Python Dict Internals#

Python dict (CPython 3.6+):
- Open addressing with compact array layout
- Key order preserved (insertion order)
- Load factor threshold: 2/3 (~0.67)
- Resize: doubles capacity when threshold exceeded
- Hash randomization: PYTHONHASHSEED varies per process (security feature)

Common pitfalls:
- Mutable objects (list, dict) cannot be dict keys (not hashable)
- Custom __eq__ must be paired with __hash__
- If __eq__ is defined without __hash__, __hash__ is set to None

class Point:
    def __init__(self, x, y):
        self.x = x
        self.y = y

    def __eq__(self, other):
        return self.x == other.x and self.y == other.y

    def __hash__(self):
        return hash((self.x, self.y))  # must be consistent with __eq__

Conclusion#

Hash tables provide O(1) average case for insert, lookup, and delete by trading space for speed.

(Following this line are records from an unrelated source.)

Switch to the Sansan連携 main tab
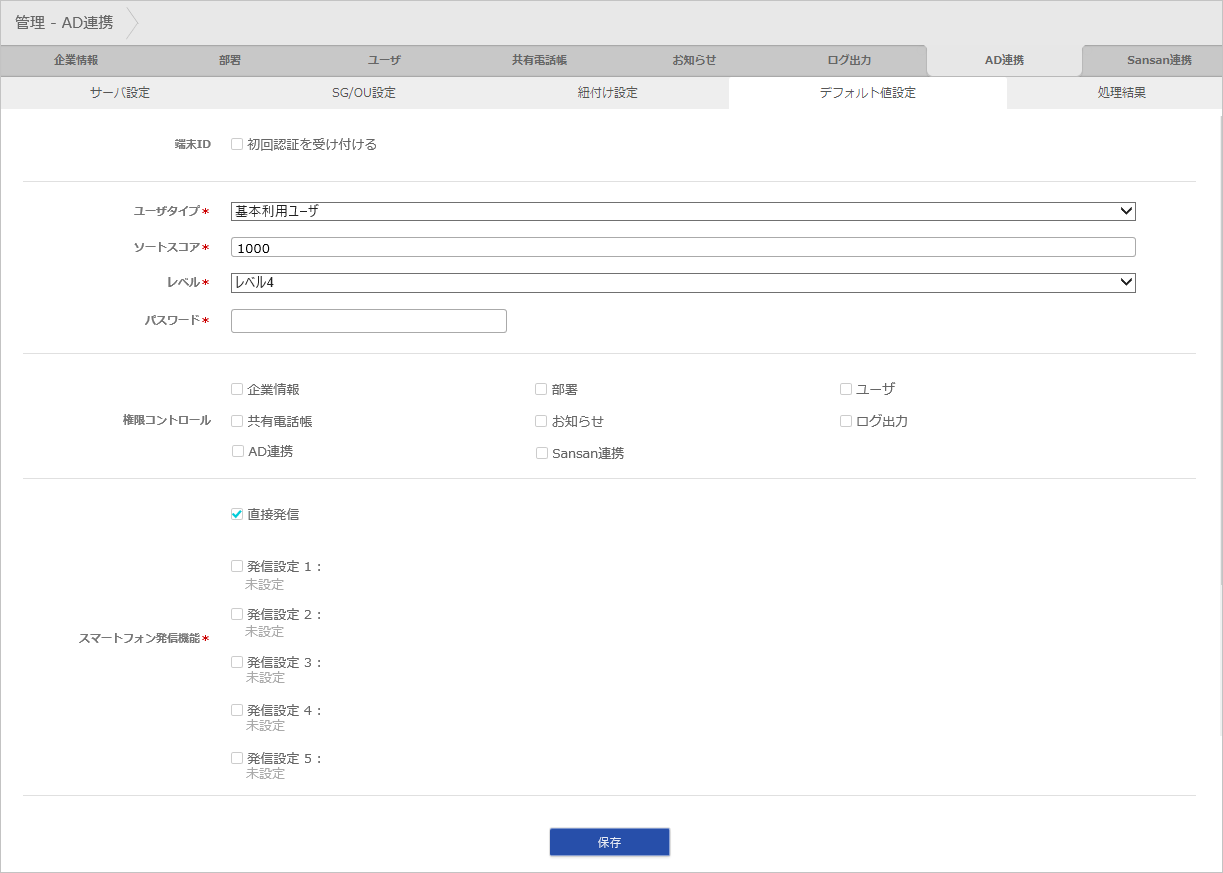 coord(1158,60)
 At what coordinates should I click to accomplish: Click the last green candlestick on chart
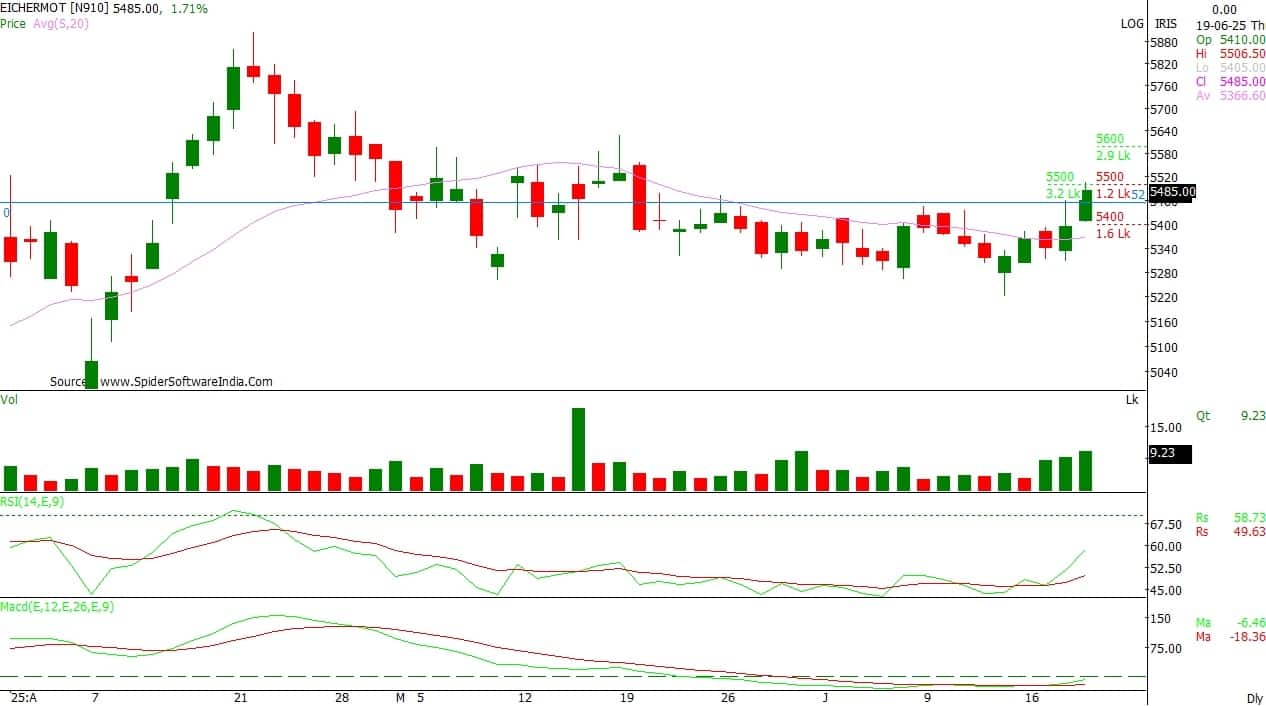tap(1086, 205)
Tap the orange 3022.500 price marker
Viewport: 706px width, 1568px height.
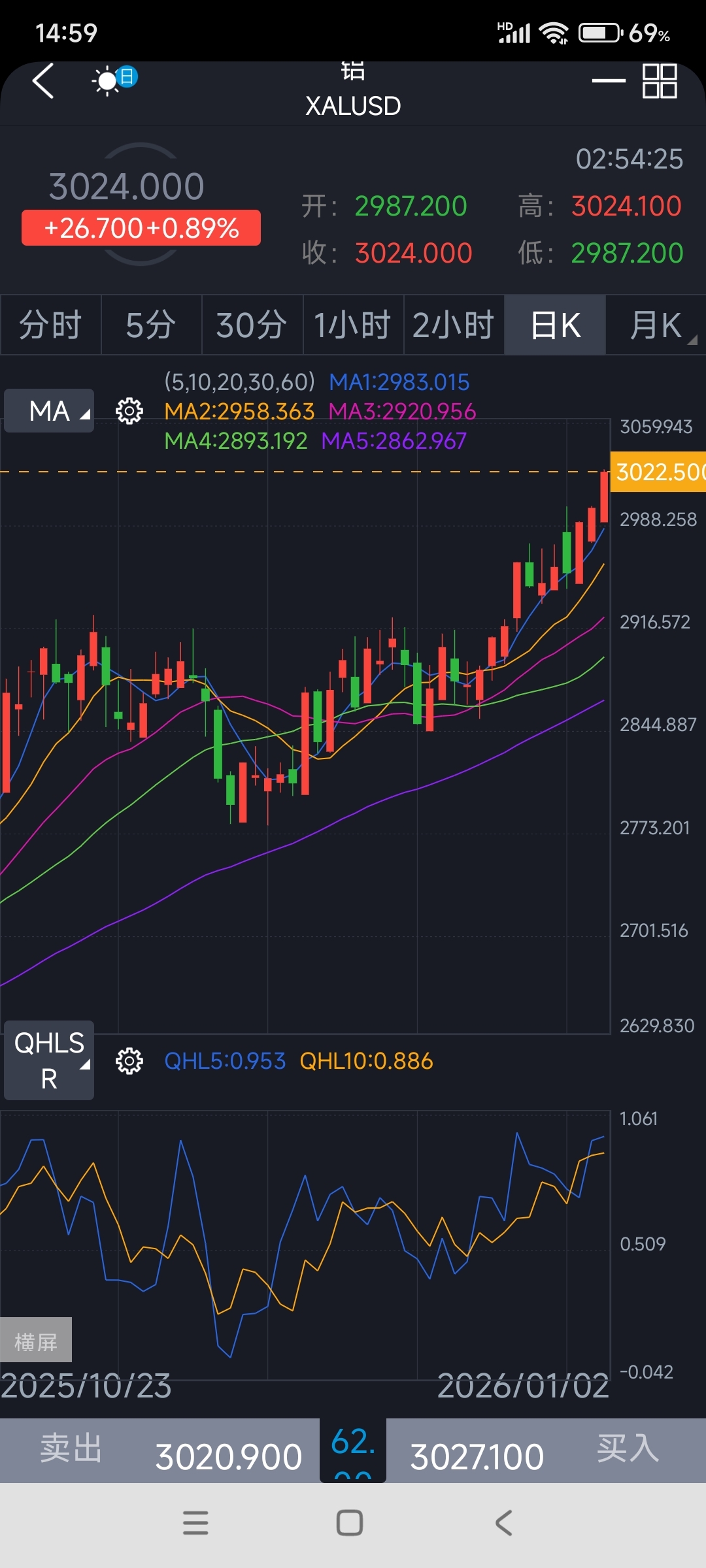pos(658,472)
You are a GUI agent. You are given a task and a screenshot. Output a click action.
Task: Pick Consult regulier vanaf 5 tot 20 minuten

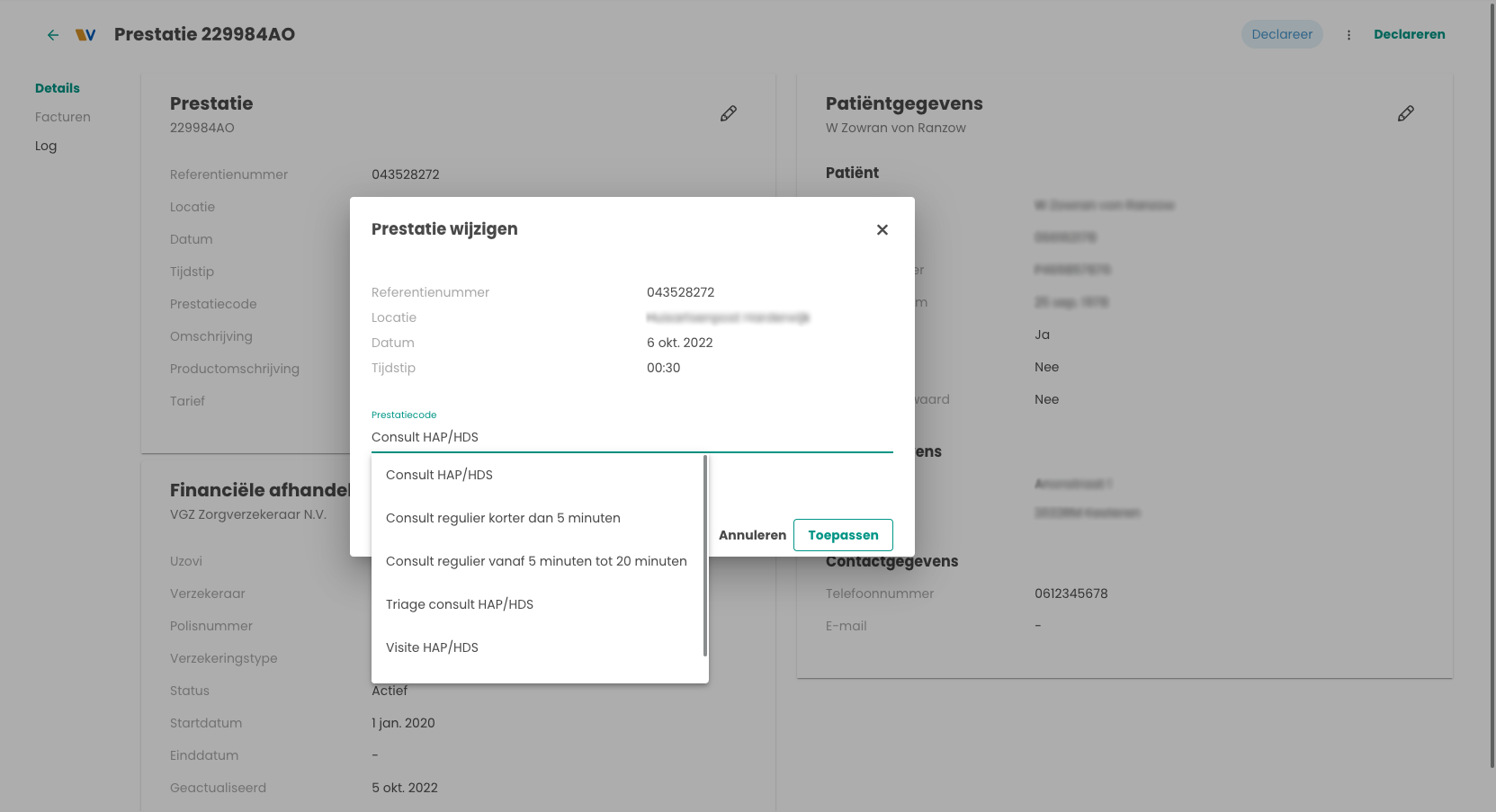point(536,561)
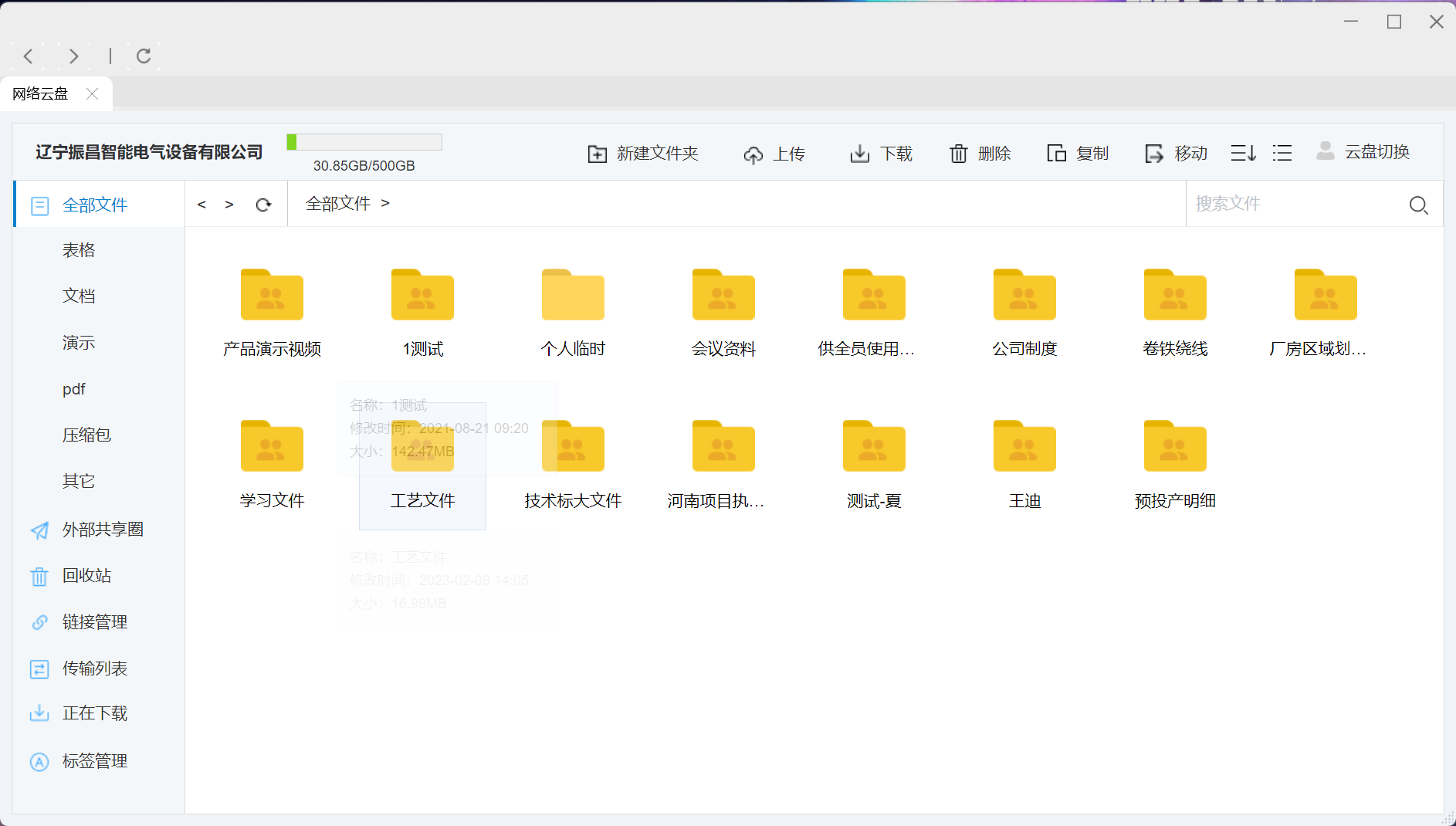This screenshot has height=826, width=1456.
Task: Click the Upload (上传) cloud icon
Action: point(753,154)
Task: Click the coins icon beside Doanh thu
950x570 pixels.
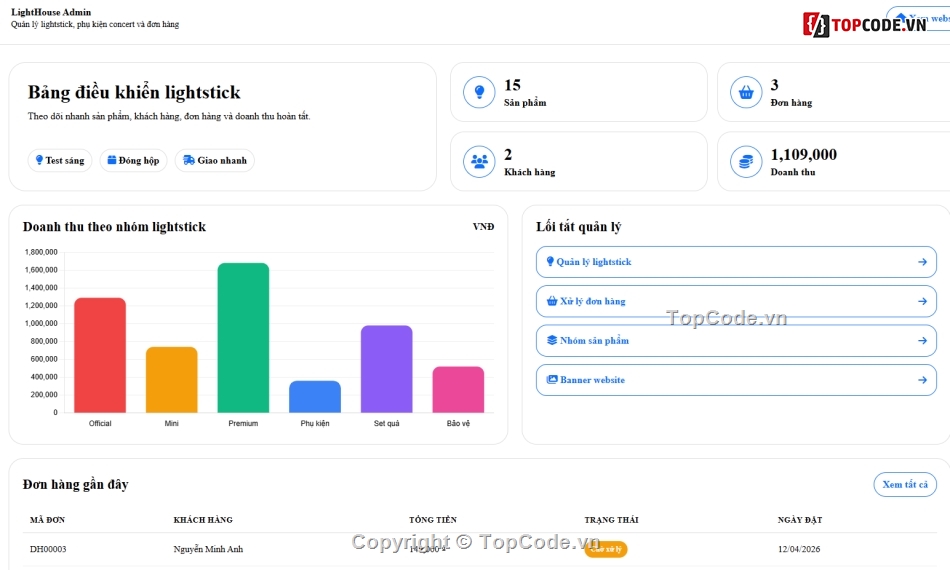Action: click(x=746, y=162)
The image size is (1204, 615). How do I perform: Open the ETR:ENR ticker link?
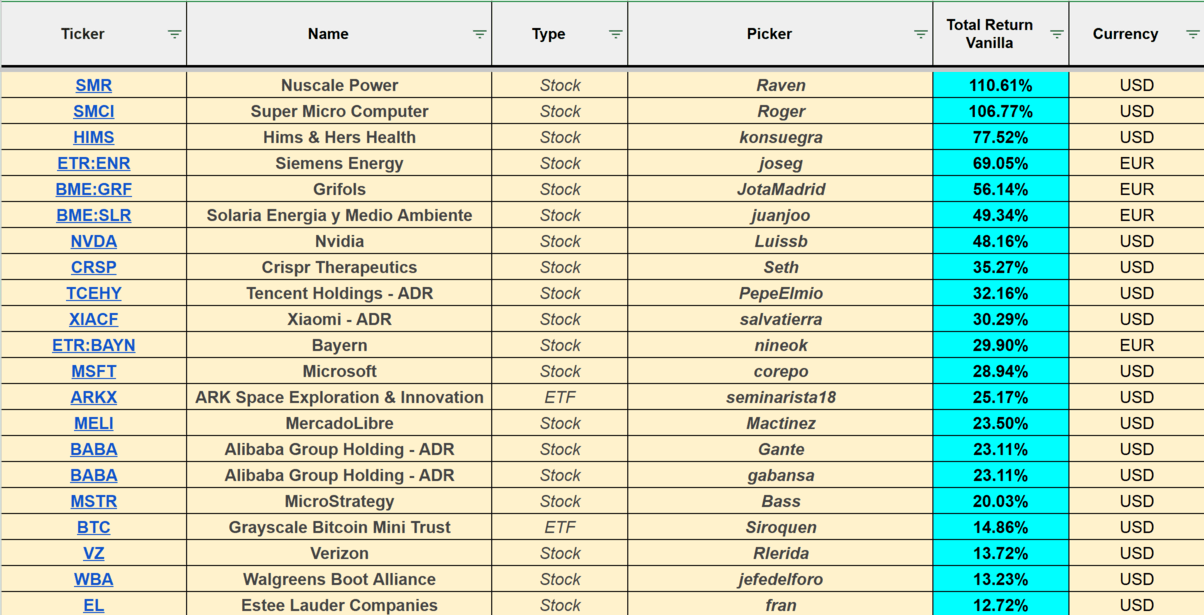94,164
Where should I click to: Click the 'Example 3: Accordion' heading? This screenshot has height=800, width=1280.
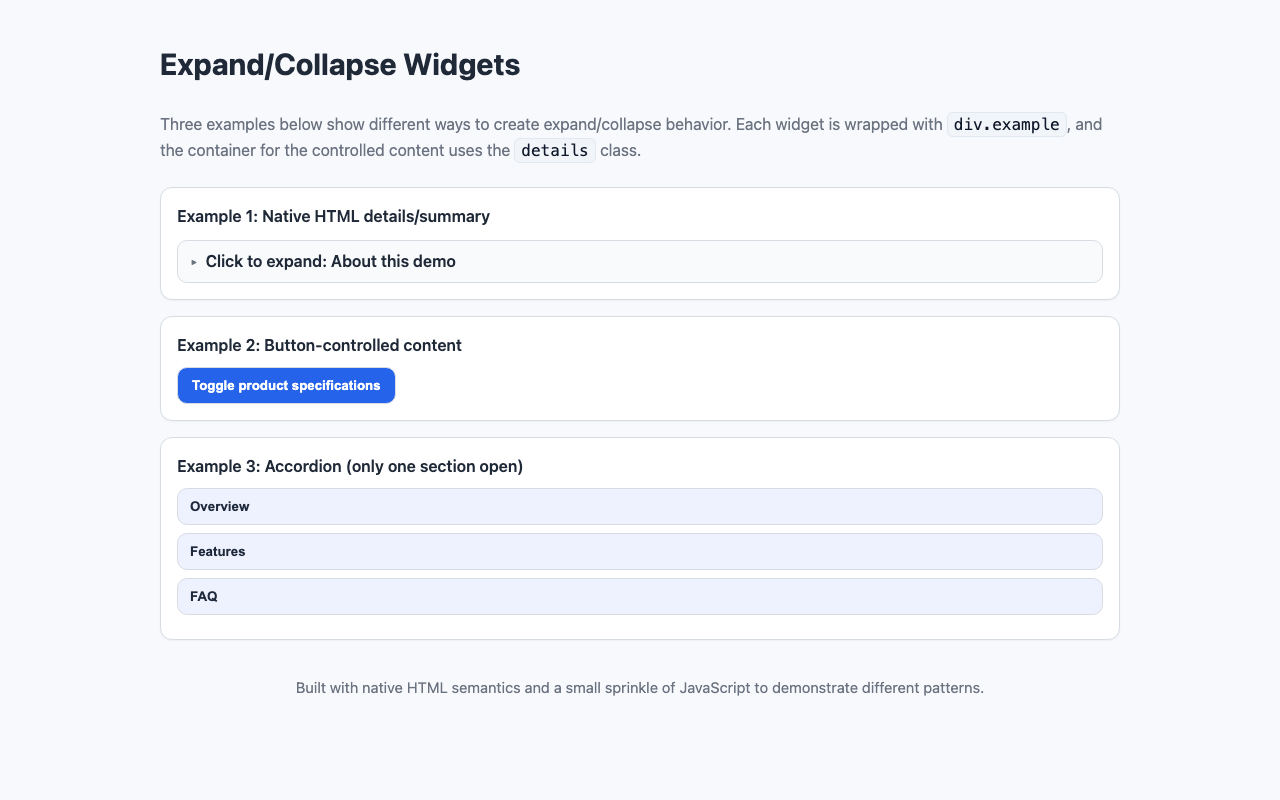351,466
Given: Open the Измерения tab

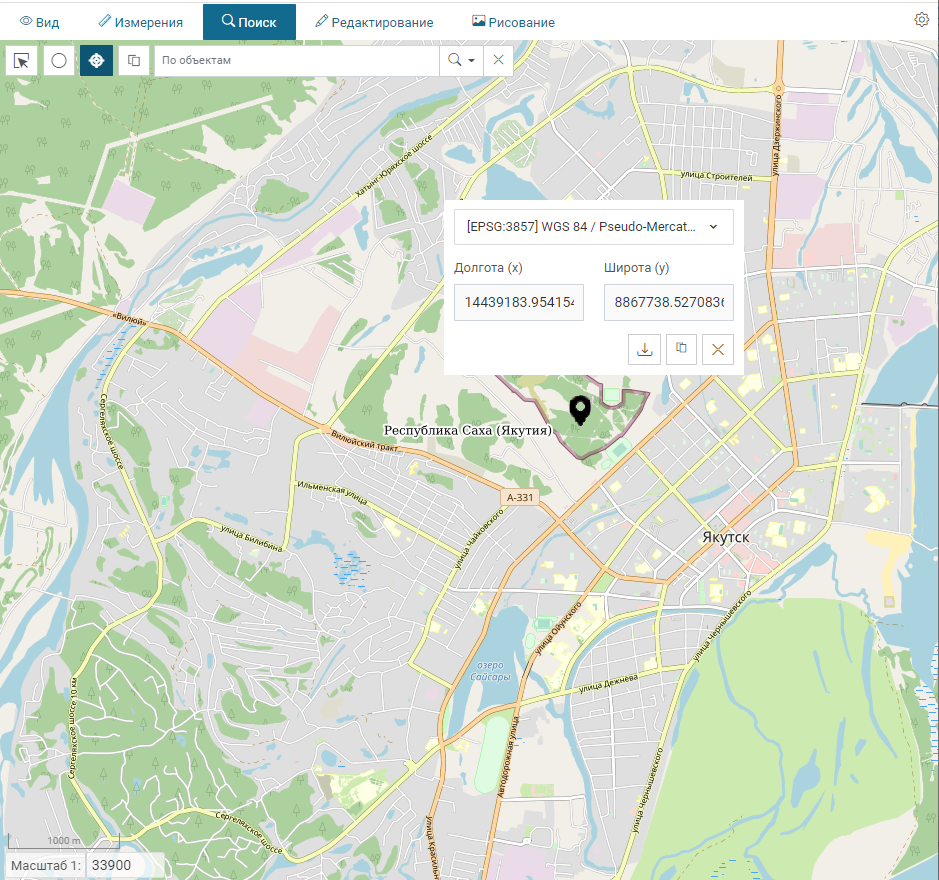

Load factor controls the tradeoff between memory and performance — keep it below 0.75 for chaining, 0.5 for open addressing. Collisions are inevitable; their impact depends on hash function quality and the resolution strategy. For distributed systems, consistent hashing minimizes key remapping when nodes are added or removed. Always implement __hash__ alongside __eq__ in custom classes that will be used as dictionary keys.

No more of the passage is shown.